Healthbeauty123.com – A 63-year-old woman presented with severe valgus deformity and a history of congenital hip pain. On x-ray, the femoral condyle was malformed and the bone defects were very severe. According to the Keblish classification, the deformity is classified as severe. The patient was unable to walk normally since childhood. Physical examination revealed slack ligaments around the knee. During flexion and extension, she could only reach an average of 32 degrees.
Genetics Play a Role in the Development of Deformities
While genetics plays a role in the development of the deformity, you can still develop the condition if your parents had it. If your parents had it, you probably have it too. This condition often develops in childhood and can occur in both legs. Fortunately, most knock knees self-correct by the time the child reaches about seven years old. It is important to seek treatment as soon as you notice symptoms.

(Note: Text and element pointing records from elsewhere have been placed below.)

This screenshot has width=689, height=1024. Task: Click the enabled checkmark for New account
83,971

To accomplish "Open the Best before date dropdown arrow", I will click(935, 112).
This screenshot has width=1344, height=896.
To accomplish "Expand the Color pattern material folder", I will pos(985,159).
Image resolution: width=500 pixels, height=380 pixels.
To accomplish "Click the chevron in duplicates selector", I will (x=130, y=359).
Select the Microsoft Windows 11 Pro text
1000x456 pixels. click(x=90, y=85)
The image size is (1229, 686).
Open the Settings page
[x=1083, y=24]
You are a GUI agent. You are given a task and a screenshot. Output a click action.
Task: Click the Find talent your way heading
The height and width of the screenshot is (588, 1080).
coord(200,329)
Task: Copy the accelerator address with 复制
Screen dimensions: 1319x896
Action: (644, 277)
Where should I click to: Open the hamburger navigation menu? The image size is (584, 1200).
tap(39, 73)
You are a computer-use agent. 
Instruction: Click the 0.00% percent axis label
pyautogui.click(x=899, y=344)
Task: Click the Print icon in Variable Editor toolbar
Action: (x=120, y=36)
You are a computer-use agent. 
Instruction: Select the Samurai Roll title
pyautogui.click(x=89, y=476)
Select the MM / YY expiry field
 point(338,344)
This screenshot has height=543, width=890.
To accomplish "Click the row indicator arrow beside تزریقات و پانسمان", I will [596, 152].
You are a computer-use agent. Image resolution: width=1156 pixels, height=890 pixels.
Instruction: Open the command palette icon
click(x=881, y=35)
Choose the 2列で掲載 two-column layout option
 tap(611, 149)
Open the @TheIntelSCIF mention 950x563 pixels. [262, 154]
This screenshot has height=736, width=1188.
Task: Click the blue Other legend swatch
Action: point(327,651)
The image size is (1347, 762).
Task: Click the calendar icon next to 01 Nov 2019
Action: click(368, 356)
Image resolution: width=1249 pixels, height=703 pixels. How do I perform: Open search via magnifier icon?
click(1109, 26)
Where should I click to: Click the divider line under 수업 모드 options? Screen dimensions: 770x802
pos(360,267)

Surgical treatment for valgus deformity varies. Typically, there are two primary options for TKA: cruciate retaining (CR) and posterior stabilized (PS). CR designs are the more common option. The posterior stabilized design is safer than the CR version, but the PCL tends to contract over time and limit deformity correction. The PS design improves lateralization and patella tracking.
A hinged implant provides optimal stability in severe valgus deformities and multiplanar instability. However, the long stems of these implants are difficult to remove during revisions. Furthermore, there is a risk of loosening and rupture of the prosthesis. If the procedure fails, you may need to undergo a revision to correct the deformity. You may have to wear braces for several weeks or even months to achieve the desired results.
Surgical Procedure for Valgus Knee Deformity
Although a surgical procedure for valgus knee deformity presents challenges, multiple procedures have been described with excellent clinical results. An important aspect of TKA for valgus knee deformity is the stepwise approach to deformity correction. In milder cases, a cruciate-retaining implant can provide adequate stability, whereas a cruciate-sacrificing implant may be required for severe deformities.
In a valgus knee, the surgeon first makes a small cut across the tibial long axis, which decreases the degree of valgus deformity to 3 degrees. He then checks for hypoplasia of the lateral femoral condyle, transepicondylar axis, and balancing in flexion. The tibial cut then restores the joint line and allows a 3-5-deg posterior slope.
While the treatment for hallux valgus deformity in athletes is no different from that of nonathletes, a surgical correction for this deformity in athletes is not advised, unless it will seriously affect their career. Nevertheless, this treatment option can be effective for a wide variety of individuals, including athletes. But, it is important to remember that there is no definitive cure for this disorder. The goal of this treatment is to prevent further damage and pain.
Surgical Treatment for Valgus Deformity
Surgical treatment for valgus deformity is a surgical procedure for the correction of osteoarthritis in the knee. The surgery involves cutting bone from the distal femur, balancing the medial and lateral ligaments, and restoring the neutral mechanical axis of the patellofemoral joint. Proper balance of the ligaments and the patellofemoral joint is critical for the long-term stability and functional outcome of the implant.
Hallux valgus is a common foot deformity, affecting about 23% of people between the ages of 18 and 65. This condition affects the ability to roll-off, distribute weight, and coordinate gait. It can also cause permanent skin irritation and can even cause the joint capsule and bursa to thicken and become inflamed. The big toe may also bulge against the inside edge of the shoe.
Siebenrock, Klaus A., et al. “Valgus hip with high antetorsion causes pain through posterior extraarticular FAI.” Clinical Orthopaedics and Related Research® 471.12 (2013): 3774-3780.